La Glorieuse Révolution du Canada

2012/01/09 | Par Christian Néron

L’auteur est avocat, membre du Barreau du Québec, diplômé en Histoire (licence) et en Psycho-pédagogie (maîtrise), auteur de plusieurs articles et essais sur l’histoire des institutions.

Le 2 mai 2011 peut être considéré comme le moment d’une rupture décisive, le point d’arrêt d’une époque, et l’annonce du rétablissement d’un ordre perdu. Avant longtemps, les historiens pourront en parler comme de la «Glorieuse Révolution» du Canada.

En ce sens, le 2 mai 2011 a sonné le tocsin d’une révolution réformiste et le glas de l’influence canadienne-française dans les affaires du Canada.

À moins d’un retournement imprévisible, la vision réformiste et anglocentriste du nouveau régime marquera tout le 21ème siècle, laissant la province de Québec languir et dériver en périphérie du pouvoir, sans influence sur les lois et politiques du Canada.

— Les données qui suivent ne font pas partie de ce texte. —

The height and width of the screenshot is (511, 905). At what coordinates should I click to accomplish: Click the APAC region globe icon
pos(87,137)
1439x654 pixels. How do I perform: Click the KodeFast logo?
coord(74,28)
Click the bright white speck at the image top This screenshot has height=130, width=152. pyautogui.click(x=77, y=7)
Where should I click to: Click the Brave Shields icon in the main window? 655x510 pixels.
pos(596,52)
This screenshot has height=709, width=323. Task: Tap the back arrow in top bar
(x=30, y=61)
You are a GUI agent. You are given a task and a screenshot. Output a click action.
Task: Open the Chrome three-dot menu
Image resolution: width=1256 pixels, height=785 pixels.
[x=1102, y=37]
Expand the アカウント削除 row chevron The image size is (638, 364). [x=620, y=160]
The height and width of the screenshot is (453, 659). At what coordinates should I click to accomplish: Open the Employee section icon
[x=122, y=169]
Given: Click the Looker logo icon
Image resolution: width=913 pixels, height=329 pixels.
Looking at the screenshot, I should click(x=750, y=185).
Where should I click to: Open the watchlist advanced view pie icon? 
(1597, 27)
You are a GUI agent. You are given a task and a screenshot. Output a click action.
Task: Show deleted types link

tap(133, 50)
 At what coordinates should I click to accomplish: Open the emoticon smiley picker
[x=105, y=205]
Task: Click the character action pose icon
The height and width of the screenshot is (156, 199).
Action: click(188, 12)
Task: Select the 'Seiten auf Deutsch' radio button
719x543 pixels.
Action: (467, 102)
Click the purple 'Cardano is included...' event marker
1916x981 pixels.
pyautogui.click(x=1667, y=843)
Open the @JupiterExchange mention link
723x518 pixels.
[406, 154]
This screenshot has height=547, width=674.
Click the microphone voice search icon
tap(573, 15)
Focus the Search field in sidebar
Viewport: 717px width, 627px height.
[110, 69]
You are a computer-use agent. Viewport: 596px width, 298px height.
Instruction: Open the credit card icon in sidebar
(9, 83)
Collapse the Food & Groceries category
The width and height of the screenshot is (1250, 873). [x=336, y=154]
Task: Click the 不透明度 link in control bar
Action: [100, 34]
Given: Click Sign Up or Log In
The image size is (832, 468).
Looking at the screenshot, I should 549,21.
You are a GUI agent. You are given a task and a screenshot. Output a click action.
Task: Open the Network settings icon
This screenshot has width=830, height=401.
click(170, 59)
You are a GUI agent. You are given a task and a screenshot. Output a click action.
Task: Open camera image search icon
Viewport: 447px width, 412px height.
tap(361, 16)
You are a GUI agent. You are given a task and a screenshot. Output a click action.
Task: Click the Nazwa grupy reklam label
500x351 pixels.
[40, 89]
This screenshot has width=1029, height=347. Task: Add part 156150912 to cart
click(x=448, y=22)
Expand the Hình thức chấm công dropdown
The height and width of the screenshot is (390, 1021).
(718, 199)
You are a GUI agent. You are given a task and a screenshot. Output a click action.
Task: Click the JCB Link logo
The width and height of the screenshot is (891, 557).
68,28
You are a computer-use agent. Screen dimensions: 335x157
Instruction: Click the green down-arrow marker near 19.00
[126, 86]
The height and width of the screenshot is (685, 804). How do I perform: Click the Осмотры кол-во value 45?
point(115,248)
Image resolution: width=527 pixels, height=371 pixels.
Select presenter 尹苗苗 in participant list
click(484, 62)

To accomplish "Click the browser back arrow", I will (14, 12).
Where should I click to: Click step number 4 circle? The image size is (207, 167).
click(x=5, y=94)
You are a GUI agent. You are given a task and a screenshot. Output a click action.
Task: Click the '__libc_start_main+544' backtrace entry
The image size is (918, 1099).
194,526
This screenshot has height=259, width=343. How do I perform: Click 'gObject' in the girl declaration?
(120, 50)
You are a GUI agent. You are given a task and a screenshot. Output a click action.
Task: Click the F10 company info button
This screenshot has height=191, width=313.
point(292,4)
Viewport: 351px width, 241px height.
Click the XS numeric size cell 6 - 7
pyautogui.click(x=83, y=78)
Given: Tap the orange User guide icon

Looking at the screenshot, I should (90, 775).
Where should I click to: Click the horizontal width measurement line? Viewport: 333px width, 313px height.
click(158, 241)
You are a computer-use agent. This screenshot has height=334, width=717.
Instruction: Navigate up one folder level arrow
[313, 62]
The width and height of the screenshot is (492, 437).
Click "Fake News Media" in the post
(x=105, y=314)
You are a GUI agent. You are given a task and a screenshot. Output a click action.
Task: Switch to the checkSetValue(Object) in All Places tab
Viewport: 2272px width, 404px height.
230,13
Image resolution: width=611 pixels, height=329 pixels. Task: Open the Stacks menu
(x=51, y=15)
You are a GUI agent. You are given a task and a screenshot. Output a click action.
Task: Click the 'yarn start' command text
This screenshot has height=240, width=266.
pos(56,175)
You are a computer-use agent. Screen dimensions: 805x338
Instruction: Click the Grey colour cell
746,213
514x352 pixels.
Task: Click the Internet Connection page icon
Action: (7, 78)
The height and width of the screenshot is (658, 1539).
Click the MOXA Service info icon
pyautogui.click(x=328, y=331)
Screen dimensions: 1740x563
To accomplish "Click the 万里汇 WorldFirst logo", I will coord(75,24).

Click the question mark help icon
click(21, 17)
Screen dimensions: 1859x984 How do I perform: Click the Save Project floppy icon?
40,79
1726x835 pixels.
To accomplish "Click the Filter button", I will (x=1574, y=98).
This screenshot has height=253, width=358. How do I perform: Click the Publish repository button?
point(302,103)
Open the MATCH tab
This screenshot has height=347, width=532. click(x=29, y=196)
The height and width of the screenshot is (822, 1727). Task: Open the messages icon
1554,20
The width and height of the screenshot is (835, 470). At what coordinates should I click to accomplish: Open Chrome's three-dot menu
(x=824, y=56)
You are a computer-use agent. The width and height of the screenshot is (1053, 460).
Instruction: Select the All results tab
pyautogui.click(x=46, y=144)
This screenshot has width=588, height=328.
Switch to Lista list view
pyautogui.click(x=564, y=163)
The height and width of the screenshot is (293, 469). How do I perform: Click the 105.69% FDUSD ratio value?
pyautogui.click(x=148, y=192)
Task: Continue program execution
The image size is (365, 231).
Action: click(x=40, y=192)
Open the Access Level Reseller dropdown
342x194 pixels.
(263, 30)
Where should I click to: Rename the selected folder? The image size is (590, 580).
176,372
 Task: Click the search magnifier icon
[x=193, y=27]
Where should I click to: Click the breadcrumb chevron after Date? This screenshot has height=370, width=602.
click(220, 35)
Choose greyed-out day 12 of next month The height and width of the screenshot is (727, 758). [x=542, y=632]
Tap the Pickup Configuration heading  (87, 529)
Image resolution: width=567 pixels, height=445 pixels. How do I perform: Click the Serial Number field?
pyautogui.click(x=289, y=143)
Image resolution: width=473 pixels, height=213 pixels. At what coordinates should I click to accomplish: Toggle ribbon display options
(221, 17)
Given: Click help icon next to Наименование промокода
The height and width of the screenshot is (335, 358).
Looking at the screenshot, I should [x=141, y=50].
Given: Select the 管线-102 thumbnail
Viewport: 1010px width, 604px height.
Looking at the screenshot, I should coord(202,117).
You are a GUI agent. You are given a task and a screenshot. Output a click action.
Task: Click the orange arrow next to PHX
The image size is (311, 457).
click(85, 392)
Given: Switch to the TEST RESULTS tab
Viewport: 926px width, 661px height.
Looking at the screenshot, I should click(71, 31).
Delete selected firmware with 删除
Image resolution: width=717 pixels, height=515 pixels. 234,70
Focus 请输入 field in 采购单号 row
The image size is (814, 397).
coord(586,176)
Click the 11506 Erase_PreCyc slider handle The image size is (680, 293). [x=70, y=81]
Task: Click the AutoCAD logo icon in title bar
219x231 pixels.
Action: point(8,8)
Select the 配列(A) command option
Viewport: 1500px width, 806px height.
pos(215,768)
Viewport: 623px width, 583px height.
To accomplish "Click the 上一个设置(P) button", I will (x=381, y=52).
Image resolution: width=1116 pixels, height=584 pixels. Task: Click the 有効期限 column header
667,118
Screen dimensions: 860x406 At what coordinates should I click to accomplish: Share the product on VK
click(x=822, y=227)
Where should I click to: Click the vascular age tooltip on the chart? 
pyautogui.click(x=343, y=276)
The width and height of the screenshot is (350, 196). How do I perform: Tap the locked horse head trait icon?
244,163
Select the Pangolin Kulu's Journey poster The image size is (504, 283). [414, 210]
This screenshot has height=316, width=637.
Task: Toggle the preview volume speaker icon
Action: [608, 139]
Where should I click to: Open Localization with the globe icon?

Or, une révolution n’est pas uniquement une rupture, car elle cristallise une puissante volonté de retour au passé, de reconquête de l’histoire et de rétablissement d’une époque perdue et regrettée.

Depuis le 2 mai, les «révolutionnaires» ont ainsi multiplié les signes d’une profonde nostalgie des années glorieuses : portraits de la reine, armoiries «royales» sur les passeports, dispositions pénales pour le non-respect au drapeau, rétablissement des forces «royales» du Canada, retour à l’unilinguisme et à l’anglocentrisme dans les plus hautes institutions, cartes d’affaires unilingues des ministres, transfiguration de batailles oubliées, réécriture de l’histoire sur des fondements mythologiques, propagande d’État financée à grands frais, volonté de paraître puissant, envie de se déployer et de s’illustrer dans le monde et, surtout, besoin de dire aux autres ce qu’ils doivent faire.

Il semble que rien ne puisse ralentir, ou atténuer, la puissance funeste de cette pandémie de narcissisme anglo-saxon, masculin, énergique et martial. Tous les symboles de puissance et de grandeur qui ont l’heur d’apaiser les souffrances et humiliations politiques des «révolutionnaires» paraissent systématiquement mis à profit.

La révolution anglaise de 1688 avait été qualifiée de «glorieuse» en ce qu’elle consacrait l’autorité du parlement et la toute puissance d’un humanisme anglo-saxon sur les catholiques anglais, totalement exclus de la vie civique et politique.

Au Canada, le «Glorieux Parlement», mené à la cravache par un premier ministre fort d’une majorité de 16 % au Québec, s’applique désormais à adopter toute loi qu’il tient pour juste et nécessaire au rétablissement d’un ordre «originel» et «glorieux».

Un tel aplomb dans l’exercice du despotisme est sans précédent depuis l’introduction du mécanisme de gouvernement responsable en 1848.

Plus encore, le premier ministre, Stephen Harper, ne semble nullement s’inquiéter de soulever un sentiment d’aliénation dans la province de Québec. Il a déjà démontré un penchant irrésistible pour le principe d’autorité.

Il n’est en rien diplomate, mais soldat. Il méprise le compromis, domaine de prédilection des mous et des faibles. La manière forte et brutale lui convient parfaitement. Ce «révolutionnaire» n’est surtout pas entré en politique pour ratatiner le Canada. Il le veut indivisible, puissant, prestigieux, «glorieux».